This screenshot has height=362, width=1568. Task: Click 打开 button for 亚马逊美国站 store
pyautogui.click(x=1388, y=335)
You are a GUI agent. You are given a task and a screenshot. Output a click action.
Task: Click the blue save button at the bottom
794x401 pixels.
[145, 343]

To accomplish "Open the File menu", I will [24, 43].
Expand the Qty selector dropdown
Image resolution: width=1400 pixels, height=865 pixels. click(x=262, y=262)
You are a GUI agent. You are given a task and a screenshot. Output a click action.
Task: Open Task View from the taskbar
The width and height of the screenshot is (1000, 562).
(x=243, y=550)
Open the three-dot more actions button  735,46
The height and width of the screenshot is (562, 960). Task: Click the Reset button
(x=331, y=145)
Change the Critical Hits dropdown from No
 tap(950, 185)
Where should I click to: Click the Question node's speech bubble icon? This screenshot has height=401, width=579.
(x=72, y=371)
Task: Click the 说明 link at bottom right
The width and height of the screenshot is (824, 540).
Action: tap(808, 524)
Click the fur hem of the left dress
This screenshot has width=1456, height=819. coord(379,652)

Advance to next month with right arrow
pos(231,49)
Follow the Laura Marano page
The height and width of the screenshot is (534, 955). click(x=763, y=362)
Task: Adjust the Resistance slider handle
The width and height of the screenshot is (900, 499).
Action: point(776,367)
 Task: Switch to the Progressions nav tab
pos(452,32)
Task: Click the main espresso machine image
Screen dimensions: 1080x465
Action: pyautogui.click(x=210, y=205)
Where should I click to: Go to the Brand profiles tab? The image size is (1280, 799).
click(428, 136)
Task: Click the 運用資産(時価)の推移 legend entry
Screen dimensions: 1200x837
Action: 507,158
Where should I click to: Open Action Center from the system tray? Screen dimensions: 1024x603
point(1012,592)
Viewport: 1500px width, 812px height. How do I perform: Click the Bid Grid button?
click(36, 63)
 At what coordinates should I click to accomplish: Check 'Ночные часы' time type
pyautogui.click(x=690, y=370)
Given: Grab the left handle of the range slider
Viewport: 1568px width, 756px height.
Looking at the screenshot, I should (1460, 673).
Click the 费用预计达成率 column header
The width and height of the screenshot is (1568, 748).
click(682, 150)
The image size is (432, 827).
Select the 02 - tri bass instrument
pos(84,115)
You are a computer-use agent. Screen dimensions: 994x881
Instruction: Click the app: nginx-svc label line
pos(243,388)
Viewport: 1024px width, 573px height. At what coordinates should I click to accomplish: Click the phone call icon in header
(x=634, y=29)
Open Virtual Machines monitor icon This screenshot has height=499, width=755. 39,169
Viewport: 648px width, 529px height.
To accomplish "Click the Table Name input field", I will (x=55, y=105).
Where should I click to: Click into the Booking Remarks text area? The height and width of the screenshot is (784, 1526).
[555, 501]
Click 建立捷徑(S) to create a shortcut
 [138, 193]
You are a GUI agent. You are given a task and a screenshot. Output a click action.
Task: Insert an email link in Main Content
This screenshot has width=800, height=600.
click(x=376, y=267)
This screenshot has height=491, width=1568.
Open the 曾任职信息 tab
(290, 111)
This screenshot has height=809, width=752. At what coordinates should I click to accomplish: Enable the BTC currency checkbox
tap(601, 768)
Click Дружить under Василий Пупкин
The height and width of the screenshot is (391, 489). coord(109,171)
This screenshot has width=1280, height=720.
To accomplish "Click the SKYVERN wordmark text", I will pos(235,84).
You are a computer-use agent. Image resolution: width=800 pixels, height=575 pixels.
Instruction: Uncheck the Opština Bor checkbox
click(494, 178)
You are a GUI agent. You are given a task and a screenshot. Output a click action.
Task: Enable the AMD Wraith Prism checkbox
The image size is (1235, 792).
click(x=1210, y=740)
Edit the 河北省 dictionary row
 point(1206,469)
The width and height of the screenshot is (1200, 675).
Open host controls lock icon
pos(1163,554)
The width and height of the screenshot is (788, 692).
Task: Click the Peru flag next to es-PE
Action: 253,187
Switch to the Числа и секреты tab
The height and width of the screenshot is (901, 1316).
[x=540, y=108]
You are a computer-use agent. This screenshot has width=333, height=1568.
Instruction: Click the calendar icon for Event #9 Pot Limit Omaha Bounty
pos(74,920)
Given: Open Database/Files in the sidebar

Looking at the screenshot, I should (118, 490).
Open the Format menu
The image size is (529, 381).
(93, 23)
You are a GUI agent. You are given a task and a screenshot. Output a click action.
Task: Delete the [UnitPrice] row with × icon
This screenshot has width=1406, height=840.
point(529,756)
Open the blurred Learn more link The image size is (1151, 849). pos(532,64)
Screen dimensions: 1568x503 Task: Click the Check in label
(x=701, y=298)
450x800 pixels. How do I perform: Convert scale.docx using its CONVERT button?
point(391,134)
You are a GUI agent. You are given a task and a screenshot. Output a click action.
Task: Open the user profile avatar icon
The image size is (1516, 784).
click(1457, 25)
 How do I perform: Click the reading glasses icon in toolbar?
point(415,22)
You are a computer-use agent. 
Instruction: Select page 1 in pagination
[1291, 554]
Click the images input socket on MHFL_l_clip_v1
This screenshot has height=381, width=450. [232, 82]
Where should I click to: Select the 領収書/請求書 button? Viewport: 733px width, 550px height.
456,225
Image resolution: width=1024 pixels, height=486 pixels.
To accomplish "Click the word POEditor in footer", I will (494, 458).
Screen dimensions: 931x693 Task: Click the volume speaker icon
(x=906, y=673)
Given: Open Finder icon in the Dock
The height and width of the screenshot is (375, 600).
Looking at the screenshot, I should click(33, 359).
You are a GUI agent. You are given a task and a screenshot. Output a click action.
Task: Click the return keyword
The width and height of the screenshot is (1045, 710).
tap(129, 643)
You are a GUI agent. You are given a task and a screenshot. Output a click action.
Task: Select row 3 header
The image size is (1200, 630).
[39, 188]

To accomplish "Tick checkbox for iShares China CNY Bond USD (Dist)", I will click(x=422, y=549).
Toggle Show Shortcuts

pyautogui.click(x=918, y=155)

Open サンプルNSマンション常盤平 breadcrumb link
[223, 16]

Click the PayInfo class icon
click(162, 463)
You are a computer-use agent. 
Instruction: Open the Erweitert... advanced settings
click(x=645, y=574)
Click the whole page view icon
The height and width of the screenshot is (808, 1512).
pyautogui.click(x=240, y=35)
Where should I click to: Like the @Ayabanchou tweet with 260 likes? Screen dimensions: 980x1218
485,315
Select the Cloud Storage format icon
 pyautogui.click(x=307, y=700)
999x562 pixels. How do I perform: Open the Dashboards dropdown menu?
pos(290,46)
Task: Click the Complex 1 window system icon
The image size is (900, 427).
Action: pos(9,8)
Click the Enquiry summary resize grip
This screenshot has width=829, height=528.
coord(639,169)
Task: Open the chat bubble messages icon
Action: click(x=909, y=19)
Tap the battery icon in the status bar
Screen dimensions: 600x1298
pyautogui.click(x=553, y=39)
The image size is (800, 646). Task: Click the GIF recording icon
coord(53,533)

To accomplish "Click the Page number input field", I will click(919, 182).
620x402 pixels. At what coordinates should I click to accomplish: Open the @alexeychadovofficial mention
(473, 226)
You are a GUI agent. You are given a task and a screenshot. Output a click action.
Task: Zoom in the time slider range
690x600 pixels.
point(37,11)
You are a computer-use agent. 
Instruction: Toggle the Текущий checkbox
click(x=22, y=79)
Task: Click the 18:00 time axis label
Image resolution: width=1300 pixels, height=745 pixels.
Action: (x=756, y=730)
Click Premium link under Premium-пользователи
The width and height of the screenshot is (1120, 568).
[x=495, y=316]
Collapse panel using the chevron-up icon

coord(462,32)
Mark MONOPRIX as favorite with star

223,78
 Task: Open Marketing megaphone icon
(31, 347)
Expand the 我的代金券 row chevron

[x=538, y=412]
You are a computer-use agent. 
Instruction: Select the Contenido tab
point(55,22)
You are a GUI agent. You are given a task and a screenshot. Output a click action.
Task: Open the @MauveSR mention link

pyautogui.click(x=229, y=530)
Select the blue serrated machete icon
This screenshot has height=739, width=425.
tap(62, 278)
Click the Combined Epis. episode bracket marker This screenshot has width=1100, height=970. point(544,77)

● **DIRECTIONS FOR THIS TASK**: The word to find is "bottom". Copy every line of the records that holds it.

● **ANSWER TO THE EXERCISE**:
Task: Click the blue save button at the bottom
Task: Click the 说明 link at bottom right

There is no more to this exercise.